● Instructions for the task:
Which of the lines below holds the string "field"? Copy every line that does.

● Given entries:
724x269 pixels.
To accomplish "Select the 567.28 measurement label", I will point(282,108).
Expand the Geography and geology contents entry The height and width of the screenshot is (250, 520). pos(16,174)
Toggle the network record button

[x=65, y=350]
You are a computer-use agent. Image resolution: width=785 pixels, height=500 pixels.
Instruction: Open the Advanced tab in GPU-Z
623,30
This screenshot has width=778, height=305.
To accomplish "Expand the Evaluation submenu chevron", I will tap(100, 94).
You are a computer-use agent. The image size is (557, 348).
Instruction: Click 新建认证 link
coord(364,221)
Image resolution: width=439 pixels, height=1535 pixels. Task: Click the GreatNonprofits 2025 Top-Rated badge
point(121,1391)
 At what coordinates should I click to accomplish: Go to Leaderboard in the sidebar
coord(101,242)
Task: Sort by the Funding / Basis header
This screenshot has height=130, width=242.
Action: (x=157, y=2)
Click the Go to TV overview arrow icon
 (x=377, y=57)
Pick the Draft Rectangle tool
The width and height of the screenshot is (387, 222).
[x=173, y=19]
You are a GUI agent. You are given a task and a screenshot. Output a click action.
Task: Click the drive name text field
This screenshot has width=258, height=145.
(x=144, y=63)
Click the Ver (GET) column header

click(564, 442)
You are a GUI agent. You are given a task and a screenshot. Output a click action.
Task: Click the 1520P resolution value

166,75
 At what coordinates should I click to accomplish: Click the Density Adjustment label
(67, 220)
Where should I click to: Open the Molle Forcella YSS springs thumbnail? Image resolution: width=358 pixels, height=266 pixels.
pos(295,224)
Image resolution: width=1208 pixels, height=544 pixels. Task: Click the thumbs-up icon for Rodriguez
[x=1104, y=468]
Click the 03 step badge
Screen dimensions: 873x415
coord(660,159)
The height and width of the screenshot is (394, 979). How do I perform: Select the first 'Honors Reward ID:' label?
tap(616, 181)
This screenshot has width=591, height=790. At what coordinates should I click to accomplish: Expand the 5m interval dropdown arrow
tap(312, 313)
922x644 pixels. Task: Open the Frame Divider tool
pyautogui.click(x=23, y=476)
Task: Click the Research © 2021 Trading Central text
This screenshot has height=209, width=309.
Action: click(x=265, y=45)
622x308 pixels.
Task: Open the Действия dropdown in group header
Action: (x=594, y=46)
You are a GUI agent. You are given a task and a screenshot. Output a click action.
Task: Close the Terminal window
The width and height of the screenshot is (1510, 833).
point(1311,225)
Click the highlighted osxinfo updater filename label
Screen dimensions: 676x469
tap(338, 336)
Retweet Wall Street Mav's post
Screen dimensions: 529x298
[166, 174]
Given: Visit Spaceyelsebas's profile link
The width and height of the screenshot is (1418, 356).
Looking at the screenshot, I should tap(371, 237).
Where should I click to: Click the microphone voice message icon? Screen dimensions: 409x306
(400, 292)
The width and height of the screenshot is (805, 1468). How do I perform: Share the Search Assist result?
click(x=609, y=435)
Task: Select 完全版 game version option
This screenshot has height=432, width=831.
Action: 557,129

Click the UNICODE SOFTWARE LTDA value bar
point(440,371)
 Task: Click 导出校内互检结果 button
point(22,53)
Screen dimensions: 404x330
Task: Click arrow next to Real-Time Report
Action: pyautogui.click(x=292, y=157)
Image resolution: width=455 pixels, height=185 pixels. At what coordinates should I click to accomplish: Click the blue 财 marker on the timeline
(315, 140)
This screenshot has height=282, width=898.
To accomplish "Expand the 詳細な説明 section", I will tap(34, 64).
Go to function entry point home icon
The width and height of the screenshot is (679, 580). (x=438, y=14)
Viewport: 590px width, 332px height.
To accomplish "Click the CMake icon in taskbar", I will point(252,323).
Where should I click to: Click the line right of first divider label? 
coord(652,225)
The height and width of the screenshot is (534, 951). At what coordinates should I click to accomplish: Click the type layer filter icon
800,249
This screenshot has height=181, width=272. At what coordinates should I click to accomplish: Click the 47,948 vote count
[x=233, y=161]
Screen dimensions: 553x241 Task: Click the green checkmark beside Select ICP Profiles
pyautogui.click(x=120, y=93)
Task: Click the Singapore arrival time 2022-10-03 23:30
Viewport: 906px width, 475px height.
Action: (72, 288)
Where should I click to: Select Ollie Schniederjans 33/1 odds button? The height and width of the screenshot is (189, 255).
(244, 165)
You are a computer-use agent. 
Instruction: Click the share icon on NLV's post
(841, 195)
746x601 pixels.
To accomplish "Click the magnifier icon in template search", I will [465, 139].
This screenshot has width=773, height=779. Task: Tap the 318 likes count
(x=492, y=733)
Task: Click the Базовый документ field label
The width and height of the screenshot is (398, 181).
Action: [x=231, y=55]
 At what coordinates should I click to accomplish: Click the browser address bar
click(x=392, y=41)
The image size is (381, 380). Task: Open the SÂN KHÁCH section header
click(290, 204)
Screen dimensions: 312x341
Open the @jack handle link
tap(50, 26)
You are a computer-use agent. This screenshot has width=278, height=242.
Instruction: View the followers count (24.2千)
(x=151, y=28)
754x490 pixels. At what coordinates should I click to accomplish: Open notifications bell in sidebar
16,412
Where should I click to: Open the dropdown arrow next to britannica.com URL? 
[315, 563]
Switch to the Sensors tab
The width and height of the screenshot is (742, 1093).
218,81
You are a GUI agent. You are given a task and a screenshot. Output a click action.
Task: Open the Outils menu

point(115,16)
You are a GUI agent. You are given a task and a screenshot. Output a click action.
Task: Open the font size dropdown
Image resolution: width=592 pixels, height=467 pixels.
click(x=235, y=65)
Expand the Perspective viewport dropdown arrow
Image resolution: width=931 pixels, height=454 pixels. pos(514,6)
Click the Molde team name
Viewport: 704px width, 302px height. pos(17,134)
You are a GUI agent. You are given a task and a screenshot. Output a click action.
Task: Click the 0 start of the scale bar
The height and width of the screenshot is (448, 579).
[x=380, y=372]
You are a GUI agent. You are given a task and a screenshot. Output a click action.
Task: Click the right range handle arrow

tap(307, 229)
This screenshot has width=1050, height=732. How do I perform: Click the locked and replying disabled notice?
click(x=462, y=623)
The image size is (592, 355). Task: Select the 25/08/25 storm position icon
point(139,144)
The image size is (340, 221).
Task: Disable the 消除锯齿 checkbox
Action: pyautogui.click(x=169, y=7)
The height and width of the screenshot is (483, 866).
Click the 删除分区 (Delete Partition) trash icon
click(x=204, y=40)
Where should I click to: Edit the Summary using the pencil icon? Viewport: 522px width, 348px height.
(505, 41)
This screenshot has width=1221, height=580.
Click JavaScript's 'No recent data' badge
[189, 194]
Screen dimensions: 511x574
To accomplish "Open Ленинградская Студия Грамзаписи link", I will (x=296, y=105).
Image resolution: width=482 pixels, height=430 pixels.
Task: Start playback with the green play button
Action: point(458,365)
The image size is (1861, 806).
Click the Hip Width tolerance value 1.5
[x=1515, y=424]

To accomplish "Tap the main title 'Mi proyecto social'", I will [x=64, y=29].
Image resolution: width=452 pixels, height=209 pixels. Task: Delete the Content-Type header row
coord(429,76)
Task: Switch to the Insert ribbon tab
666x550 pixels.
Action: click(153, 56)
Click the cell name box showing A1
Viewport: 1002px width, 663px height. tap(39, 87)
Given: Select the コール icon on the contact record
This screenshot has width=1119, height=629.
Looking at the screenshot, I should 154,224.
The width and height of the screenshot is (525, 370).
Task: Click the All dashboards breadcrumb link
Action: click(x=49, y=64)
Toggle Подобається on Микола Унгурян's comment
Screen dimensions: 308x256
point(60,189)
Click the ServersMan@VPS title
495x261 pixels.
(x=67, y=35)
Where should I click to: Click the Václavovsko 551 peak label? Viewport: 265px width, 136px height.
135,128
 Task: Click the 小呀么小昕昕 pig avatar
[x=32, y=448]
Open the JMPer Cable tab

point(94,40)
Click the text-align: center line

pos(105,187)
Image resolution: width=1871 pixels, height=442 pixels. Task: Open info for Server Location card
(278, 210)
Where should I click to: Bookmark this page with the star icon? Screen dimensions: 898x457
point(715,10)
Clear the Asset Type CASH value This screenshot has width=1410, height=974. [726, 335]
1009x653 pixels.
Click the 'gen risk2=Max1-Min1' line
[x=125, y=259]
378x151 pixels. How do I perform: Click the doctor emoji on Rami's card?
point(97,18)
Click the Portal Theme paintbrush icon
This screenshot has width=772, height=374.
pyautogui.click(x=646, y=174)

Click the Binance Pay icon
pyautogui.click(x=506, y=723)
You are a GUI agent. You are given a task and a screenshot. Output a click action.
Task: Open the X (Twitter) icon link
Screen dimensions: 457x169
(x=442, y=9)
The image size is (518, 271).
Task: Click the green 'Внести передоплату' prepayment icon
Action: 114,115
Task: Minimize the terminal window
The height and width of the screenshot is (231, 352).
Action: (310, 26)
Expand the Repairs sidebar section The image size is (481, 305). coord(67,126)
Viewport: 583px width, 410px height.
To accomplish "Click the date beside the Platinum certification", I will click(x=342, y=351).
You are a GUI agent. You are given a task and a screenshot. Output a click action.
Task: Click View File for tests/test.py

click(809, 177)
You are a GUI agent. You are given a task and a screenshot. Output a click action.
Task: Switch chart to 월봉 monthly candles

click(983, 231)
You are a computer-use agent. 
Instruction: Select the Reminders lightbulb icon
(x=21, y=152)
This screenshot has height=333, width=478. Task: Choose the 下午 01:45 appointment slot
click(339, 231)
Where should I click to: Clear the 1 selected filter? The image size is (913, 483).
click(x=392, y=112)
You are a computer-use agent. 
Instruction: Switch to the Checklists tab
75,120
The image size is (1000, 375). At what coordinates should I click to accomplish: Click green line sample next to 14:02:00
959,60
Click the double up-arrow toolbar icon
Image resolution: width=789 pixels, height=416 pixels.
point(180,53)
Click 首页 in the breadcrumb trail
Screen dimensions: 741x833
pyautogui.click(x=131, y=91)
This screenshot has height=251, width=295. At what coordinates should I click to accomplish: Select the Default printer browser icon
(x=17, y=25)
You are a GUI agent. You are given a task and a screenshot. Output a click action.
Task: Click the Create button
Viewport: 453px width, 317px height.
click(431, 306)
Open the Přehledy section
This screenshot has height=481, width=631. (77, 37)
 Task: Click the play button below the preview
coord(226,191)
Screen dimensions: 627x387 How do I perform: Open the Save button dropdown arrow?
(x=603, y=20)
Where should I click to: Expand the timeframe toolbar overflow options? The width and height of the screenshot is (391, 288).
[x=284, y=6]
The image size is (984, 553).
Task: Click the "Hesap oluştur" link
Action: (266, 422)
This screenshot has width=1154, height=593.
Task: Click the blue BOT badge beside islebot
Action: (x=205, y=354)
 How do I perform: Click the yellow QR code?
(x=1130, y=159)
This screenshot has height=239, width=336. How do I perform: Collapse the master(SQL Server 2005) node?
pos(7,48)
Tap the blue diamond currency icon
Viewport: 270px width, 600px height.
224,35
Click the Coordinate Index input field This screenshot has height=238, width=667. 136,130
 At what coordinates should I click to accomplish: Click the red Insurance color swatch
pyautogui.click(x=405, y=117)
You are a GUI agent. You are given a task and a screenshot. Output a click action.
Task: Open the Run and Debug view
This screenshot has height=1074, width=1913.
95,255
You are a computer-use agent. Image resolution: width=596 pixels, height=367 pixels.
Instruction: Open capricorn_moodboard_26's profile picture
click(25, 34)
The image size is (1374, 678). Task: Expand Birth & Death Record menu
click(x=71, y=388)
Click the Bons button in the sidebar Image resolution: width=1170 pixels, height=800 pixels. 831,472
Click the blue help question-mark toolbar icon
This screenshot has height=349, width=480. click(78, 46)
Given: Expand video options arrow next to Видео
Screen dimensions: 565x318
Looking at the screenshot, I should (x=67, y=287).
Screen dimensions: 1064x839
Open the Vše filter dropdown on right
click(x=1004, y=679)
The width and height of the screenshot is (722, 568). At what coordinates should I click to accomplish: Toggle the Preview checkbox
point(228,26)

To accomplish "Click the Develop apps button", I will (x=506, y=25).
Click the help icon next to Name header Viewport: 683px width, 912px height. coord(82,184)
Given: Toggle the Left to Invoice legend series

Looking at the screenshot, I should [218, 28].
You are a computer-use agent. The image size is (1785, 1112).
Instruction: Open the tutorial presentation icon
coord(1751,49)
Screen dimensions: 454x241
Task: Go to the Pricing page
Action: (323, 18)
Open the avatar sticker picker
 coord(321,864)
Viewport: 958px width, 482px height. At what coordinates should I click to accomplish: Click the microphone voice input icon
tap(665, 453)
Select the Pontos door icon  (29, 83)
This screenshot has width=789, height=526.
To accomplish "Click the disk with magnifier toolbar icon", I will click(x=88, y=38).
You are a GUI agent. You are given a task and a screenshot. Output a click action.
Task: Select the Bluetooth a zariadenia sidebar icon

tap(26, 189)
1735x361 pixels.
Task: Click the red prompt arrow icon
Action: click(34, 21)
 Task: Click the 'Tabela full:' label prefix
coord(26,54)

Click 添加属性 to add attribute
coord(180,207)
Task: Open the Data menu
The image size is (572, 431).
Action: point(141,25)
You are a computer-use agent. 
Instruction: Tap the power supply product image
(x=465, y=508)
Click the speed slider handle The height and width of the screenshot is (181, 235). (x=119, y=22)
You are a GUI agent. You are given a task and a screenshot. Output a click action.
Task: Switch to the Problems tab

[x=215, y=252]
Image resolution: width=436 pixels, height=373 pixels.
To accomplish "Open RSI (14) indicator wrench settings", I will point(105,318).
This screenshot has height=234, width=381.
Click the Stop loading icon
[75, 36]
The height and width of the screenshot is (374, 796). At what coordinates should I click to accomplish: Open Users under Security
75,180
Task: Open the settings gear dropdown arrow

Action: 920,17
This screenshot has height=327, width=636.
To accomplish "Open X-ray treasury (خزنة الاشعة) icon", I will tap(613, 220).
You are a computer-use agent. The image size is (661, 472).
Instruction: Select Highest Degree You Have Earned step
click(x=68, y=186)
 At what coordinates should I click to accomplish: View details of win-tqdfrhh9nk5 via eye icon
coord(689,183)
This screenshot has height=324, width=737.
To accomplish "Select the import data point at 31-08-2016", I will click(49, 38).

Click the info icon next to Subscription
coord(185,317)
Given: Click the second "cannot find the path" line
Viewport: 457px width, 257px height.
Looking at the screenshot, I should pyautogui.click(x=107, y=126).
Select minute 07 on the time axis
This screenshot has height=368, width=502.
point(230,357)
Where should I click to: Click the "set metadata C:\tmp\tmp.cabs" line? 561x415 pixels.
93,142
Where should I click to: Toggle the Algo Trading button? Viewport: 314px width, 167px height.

● Exercise response:
Task: Click the drive name text field
Task: Click the Базовый документ field label
Click the Coordinate Index input field This screenshot has height=238, width=667. 136,130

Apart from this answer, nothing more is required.